I think it's high time that people of faith take back the ground that we surrendered to reason in the last century. No, I didn't just leave the land of the sane. Nor am I saying that faith is an unreasonable response to life as we experience it. What I am saying is that faith is a valid way of knowing that is different than, but not lesser than, human reason.
Thanks to our good friend Descartes, human reason held the dominant position during the Enlightenment or Age of Reason. Beliefs that were worth believing were based upon clear thinking and solid rational foundations. Claims that were based on other epistemological foundations, such as tradition, faith, institutional authority, etc. we looked at suspiciously at best. This wasn't all bad, because much thinking in the Middle Ages was dominated by superstition. Let's face it, some of that stuff needed to go.
Good church folk didn't throw the baby of faith out with the bathwater of superstition, but they did relegate faith to second class citizenship in the city of Reason. While not rejecting faith, revelation and the institution of church, they did accept the proposition that humans had the capacity to grasp objective, universal truth. While faith was nice, reason was King.
This led people of faith to seek to prove that their faith indeed contained objective, universal truths that were accessible by human beings through the exercise of reason. Thus apologetics became the primary Christian discipline.

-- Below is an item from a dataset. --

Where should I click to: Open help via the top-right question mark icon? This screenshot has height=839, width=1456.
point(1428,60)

We were told that to be good Christians we had to be ready at any moment to give a reasonable defense of the Christian faith. We bought books and curriculum with catchy titles like "Don't Leave Your Brain at the Door."
This was, in my opinion, the perfect petri dish for the growth of fundamentalism. I like Peter Rollin's brief definition of fundamentalism. He writes, "...fundamentalism can be understood as a particular way of believing one's beliefs rather than referring to the actual content of one's beliefs. It can be described as holding a belief system in such a way that is mutually excludes all other systems, rejecting other views in direct proportion to how much they differ from one's own." [How (not) to Speak of God pg. 27]

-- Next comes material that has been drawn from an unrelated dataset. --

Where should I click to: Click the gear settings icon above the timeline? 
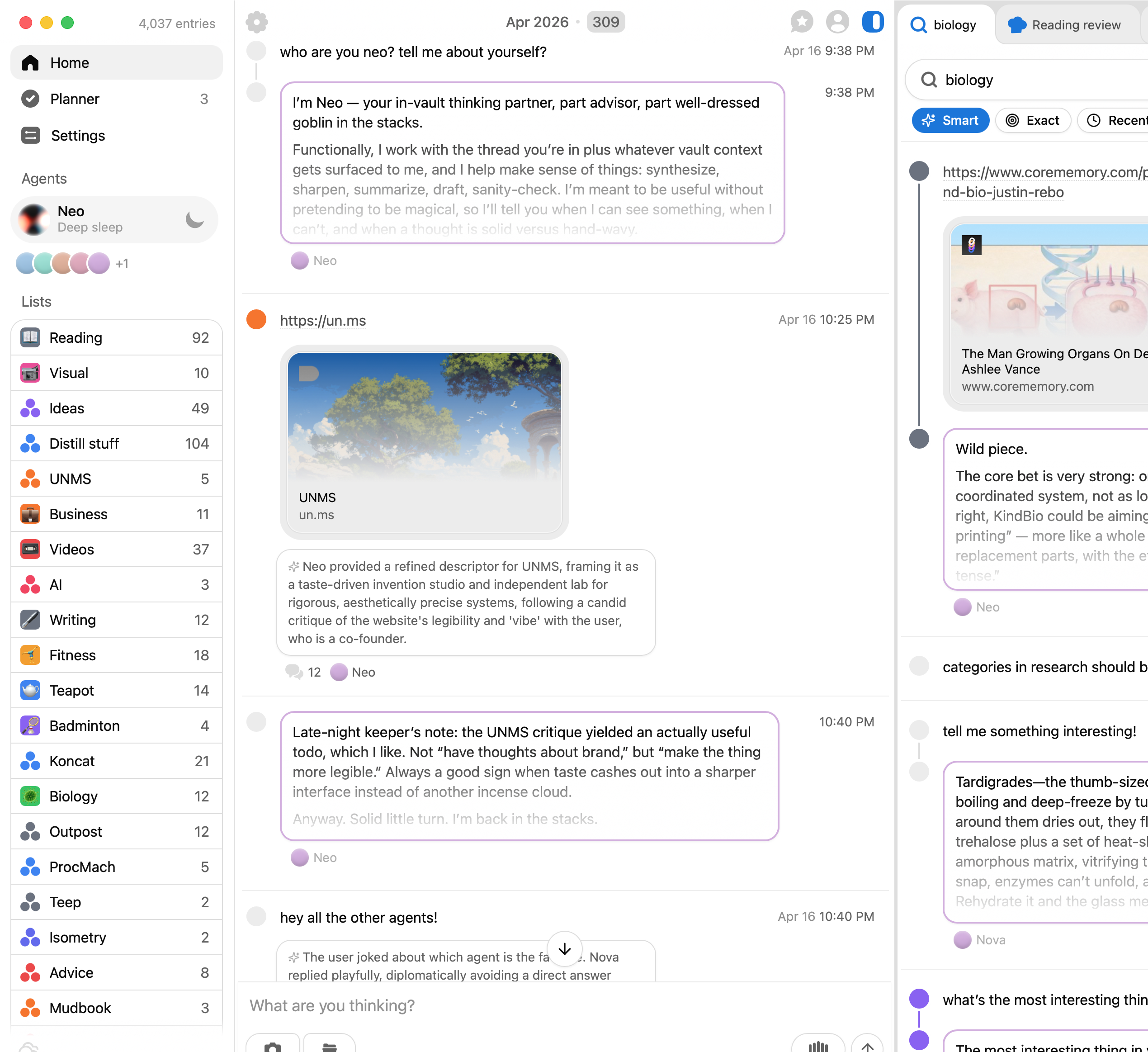coord(257,22)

Fundamentalism leaves little room for faith and no room for humility. When my particular understanding of God is elevated to the point where it is used as the basis for rejecting other people and ideas, it has essentially become a conceptual idol. "My God" is no god. "My God" is man-made. In order to reject you and your beliefs based upon my beliefs, I also have to hold my beliefs as certain. That doesn't sound bad until you remember that we are talking about God. The reality is, once you believe that you fully understand God, that which you fully understand can't possibly be God, it has to be (no) god. You're not that smart and God's not that small.

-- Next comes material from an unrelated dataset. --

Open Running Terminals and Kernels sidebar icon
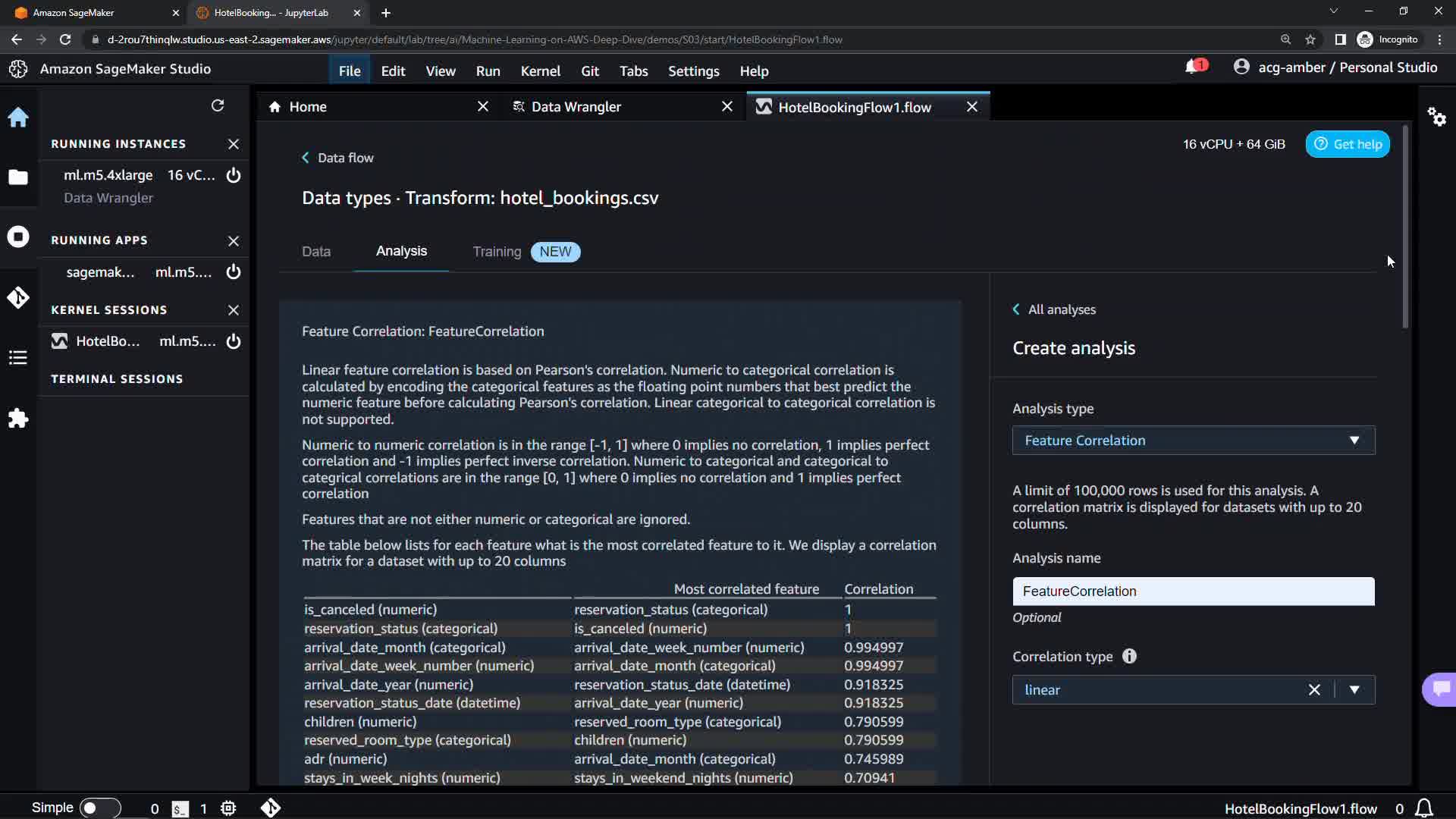The image size is (1456, 819). 18,237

Those who nearly had their faith suffocated to death in the church of Reason, breathed in deep the fresh air of postmodernity. While those beholden to the Age of Reason/Enlightenment mode of doing church have demonized postmodernity as a relativistic and nihilistic philosophical system, others have found a fresh approach to faith that elevates faith back to equal footing with reason.
To begin with, postmodernity can't possibly be relativistic for to say that there is no such thing as absolute truth is in itself an absolute truth claim. Which is a terribly modern approach to truth which makes relativism a very modern philosophy in the end. What it can do is rightly point out that, while absolute truths do exist, human reason is an insufficient instrument through which to access such truths fully. Our finite position as human beings always puts pure knowledge beyond our grasp. Even within science, the King of the intellectual/enlightenment disciplines, there is an acknowledgement that pure, absolute knowledge is illusive. There is always more data to consider and that data may change the hypothesis.
Thanks to postmodernity, faith can now come off the bench and get in the game. It doesn't have to play second fiddle to reason because reason is seldom reasonable. Reason, for the most part, is faith couched in the language of certainty for the sake of winning arguments. The reality is we all believe things to be true and real that we cannot prove through clear thinking and solid rational processes. And guess what...that's OK. As a matter of fact (did you catch that?) it can be no other way. You might say, that given the evidence, the only properly reasonable conclusion is that there are not reasonable conclusions. Reason negates itself.
So don't be shy about living by faith! That's not an encouragement to be unreasonable, but an encouragement to live freely knowing that, while somethings are accessible by reason, not all things are and not all things are fully. Your faith is a valid way of knowing that isn't lesser than reason, just different. As it leads you towards life and faith and love it's a good thing.